Dans l'extrait sur la conférence de Netanyahou à Montréal, quelle exigence des autorités les opposants avaient-ils satisfaite avant de se voir refuser l'accès ?

Extrait du document -
-=-=-

Quoi qu'il en soit, le fond de l'affaire est que certains contradicteurs de Netanyahou, malgré ce qu'il en dit, auraient bien voulu entendre si la vérité peut sortir de sa bouche et peut-être l'aider un peu à cet égard. Or la vérité que Netanyahou et sa bande veulent faire oublier et que les médias toujours aussi lourdauds n'ont pas su relayer de manière adéquate est que plusieurs représentants de l'opinion adverse de M. Netanyahou ont demandé, en vain, d'assister à la conférence : non seulement tous les membres de la Coalition montréalaise pour la paix juste au Moyen-Orient qui avaient des noms à consonance arabe ont-ils été interdits d'accès mais les membres juifs modérés ont subi le même affront. Et ce refus de leur participation a été prononcé après que tous se soient pliés à la demande excessive des autorités de fournir quantité de renseignements personnels pour des raisons de « sécurité ». Ce qui revient à dire que ce sont d'abord les gens disposés à écouter Netanyahou autant qu'à lui faire entendre leur point de vue et lui poser des questions suscitant un débat qui ont été privés du droit de parole. Car après tout, l'opinion de Netanyahou est bien connue et assez limpide - il n'est pas reconnu pour défendre une théorie très complexe. Incidemment, le lendemain, lors d'un événement de levée de fonds pour la poursuite de la guerre en Israël, sa pénétrante herméneutique politique ne lui permettait que d'affirmer avoir vu dans les yeux des protestataires montréalais la même haine qu'il voit dans les yeux des terroristes palestiniens...

Quoi qu'il en soit, la veille, si la conférence avait eu lieu en présence de quelques contradicteurs, peut-être aurions-nous appris quelque chose en écoutant Netanyahou, mais ça n'a pas été possible parce que l'on a conseillé à Netanyahou de persévérer dans la sélection opportuniste de son public. C'est en ce sens et en lui seul que l'on peut regretter que cette conférence n'ait pas eu lieu. Dans ces conditions, il ne restait pour les étudiants qu'à refuser que dans le lieu ouvert à la discussion qu'est par essence l'université, la conférence de Netanyahou devienne l'occasion d'une grande messe sioniste à huis clos. Car évidemment, pour des raisons de sécurité, non seulement ceux qui ne partagent pas l'opinion de Netanyahou étaient-ils exclus, mais les accès de l'université étaient sous surveillance. Pire encore, la police avait déjà investi les lieux à titre préventif.

-=-=-

Jeu de données -
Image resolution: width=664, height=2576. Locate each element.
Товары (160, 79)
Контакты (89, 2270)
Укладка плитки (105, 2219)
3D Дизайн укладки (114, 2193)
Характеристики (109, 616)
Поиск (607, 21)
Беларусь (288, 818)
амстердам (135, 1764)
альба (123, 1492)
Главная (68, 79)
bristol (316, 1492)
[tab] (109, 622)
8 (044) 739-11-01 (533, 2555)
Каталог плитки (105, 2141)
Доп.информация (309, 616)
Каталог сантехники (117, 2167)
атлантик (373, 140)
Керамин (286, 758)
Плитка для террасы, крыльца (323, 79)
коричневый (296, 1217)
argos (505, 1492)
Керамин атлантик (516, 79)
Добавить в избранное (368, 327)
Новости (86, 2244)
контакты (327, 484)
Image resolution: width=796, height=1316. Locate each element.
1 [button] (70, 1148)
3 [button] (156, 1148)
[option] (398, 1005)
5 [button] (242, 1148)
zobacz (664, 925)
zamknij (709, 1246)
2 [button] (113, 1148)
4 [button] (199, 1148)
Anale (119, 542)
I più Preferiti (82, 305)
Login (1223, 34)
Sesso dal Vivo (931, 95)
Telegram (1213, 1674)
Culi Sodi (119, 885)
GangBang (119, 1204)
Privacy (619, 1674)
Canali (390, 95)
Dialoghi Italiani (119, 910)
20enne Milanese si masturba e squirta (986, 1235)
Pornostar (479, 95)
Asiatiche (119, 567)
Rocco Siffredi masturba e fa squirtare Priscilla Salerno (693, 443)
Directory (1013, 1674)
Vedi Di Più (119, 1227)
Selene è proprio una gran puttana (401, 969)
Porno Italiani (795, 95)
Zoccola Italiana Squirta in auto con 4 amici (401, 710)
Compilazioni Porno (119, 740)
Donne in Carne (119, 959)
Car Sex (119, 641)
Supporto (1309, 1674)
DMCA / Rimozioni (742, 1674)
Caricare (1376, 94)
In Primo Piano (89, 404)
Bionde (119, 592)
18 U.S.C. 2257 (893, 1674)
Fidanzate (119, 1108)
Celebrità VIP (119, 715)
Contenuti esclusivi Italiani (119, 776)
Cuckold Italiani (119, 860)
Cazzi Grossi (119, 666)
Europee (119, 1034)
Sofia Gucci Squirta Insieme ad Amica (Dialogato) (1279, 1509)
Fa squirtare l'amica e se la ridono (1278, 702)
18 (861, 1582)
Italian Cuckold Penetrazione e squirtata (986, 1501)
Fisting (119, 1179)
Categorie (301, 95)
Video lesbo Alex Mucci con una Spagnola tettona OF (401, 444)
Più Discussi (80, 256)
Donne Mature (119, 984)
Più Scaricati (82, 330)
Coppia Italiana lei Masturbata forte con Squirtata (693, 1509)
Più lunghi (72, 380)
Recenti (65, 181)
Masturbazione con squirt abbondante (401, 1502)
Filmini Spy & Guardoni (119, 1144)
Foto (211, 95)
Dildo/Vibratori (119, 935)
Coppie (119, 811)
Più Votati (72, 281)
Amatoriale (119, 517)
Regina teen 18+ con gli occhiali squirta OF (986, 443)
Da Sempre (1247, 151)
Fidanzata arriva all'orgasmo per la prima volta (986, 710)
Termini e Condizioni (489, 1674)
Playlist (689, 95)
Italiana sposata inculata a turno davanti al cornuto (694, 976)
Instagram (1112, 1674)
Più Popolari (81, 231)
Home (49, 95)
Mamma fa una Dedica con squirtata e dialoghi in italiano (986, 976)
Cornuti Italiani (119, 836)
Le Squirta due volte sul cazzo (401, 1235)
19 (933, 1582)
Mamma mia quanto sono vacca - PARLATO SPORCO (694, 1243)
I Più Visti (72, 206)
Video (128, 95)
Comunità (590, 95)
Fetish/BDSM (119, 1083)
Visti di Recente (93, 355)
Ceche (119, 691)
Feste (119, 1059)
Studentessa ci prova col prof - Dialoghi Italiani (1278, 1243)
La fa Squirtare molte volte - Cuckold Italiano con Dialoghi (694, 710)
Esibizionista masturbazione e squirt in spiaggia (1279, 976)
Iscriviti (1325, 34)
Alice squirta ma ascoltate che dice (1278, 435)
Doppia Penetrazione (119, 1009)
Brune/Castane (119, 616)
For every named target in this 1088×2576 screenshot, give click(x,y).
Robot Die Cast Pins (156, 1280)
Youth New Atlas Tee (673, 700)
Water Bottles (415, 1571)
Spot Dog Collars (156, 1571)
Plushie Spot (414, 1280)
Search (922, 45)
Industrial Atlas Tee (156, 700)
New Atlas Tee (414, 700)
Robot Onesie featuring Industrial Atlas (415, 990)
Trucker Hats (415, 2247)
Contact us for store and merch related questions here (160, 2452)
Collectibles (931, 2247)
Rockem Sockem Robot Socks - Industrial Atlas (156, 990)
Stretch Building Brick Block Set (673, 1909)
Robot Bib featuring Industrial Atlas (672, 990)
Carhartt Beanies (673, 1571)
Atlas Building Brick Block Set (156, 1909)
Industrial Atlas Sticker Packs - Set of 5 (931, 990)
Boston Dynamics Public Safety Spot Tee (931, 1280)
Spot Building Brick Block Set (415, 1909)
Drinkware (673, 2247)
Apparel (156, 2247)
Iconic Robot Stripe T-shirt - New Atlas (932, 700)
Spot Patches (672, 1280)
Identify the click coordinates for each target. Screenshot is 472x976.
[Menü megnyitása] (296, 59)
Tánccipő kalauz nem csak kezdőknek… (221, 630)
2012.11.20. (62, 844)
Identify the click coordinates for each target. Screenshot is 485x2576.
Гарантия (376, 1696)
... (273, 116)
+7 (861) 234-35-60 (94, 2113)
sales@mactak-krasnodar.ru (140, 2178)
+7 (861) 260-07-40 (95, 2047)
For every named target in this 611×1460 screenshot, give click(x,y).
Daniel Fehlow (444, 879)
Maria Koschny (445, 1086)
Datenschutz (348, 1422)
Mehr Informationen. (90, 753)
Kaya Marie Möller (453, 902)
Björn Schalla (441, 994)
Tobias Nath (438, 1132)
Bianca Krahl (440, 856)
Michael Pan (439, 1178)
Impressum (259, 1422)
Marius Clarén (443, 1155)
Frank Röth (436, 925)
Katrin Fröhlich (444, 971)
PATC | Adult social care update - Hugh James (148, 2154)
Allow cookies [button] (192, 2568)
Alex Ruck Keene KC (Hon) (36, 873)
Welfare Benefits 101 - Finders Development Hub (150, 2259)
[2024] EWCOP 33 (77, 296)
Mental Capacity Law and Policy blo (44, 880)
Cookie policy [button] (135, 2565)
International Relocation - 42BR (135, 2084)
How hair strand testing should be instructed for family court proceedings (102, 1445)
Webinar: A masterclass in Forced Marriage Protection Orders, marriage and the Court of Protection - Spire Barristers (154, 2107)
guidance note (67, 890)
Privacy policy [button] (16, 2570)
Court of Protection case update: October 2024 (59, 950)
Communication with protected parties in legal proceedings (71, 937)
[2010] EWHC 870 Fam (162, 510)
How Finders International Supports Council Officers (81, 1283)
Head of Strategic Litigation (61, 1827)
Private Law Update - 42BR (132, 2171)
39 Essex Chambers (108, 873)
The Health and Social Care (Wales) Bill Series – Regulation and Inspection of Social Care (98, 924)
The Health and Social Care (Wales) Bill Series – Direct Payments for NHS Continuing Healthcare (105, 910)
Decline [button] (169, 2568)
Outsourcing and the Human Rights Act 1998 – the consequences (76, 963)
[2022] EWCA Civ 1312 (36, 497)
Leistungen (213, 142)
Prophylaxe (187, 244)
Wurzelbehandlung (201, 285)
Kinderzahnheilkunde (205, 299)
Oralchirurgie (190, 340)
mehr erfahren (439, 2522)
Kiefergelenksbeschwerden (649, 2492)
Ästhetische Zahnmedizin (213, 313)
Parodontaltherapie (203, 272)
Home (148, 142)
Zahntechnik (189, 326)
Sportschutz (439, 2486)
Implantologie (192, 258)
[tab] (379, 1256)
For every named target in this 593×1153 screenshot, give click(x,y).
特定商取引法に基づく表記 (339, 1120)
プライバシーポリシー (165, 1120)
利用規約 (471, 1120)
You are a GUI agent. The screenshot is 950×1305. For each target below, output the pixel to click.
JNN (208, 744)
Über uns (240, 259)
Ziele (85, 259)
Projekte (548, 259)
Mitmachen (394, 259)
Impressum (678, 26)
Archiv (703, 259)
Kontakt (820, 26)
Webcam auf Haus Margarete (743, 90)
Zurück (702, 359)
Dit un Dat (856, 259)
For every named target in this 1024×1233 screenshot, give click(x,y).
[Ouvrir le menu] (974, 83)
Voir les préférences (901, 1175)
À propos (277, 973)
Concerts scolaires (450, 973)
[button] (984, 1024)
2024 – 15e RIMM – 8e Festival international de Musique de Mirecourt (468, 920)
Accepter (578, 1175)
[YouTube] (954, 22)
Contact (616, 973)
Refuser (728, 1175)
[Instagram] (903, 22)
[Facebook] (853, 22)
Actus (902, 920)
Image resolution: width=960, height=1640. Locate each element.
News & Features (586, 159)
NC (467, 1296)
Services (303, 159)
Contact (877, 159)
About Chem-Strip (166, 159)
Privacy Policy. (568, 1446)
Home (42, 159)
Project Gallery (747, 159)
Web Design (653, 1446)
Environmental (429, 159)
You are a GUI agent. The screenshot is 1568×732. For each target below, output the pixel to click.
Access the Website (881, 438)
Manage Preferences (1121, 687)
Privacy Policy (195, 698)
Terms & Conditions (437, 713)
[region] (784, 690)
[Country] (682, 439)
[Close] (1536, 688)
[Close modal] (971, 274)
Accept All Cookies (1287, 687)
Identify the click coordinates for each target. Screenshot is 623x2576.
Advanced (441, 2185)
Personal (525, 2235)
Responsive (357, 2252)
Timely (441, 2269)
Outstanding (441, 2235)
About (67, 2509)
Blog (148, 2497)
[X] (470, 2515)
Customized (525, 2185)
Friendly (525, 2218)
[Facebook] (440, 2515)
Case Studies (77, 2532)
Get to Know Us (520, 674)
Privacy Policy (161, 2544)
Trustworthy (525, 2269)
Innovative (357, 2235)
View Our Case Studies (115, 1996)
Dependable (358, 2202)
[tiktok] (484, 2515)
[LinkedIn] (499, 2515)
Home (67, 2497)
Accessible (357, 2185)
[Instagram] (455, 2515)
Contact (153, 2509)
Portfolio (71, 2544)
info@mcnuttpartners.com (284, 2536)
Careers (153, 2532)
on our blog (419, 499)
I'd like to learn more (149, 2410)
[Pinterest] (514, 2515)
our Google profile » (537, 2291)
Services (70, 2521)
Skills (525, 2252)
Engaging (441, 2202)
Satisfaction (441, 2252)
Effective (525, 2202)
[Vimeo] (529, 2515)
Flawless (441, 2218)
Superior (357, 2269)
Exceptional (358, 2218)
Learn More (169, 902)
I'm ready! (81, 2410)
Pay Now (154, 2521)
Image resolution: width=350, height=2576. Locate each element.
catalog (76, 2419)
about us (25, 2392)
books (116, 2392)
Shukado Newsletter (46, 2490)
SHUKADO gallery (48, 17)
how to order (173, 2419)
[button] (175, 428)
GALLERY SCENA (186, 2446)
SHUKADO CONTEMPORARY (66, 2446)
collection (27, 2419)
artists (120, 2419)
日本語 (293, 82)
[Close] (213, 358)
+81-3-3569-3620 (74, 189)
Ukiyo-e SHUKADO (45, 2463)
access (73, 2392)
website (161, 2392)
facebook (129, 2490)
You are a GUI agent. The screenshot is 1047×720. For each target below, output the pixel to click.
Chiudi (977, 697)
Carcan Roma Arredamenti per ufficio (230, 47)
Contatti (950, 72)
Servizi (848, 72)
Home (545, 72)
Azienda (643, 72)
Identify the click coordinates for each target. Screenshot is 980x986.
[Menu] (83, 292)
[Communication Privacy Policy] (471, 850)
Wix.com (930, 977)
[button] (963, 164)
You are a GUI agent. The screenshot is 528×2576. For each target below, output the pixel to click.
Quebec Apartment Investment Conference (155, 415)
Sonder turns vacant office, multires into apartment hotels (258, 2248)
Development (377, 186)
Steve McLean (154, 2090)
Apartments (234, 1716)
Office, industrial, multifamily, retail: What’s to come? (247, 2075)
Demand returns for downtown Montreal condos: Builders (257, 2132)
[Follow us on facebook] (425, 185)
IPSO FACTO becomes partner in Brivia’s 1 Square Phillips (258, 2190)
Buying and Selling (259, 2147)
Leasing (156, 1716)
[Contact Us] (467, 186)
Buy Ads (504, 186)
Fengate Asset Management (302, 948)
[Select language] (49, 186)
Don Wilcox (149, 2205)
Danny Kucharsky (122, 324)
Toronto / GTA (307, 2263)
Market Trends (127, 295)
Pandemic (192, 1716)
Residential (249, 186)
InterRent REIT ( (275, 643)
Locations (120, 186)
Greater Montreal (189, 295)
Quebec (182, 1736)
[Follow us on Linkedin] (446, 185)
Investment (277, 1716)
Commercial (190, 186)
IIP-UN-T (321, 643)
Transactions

-=-=-

Solution proposée - Ils avaient fourni quantité de renseignements personnels, exigés pour des raisons de « sécurité ».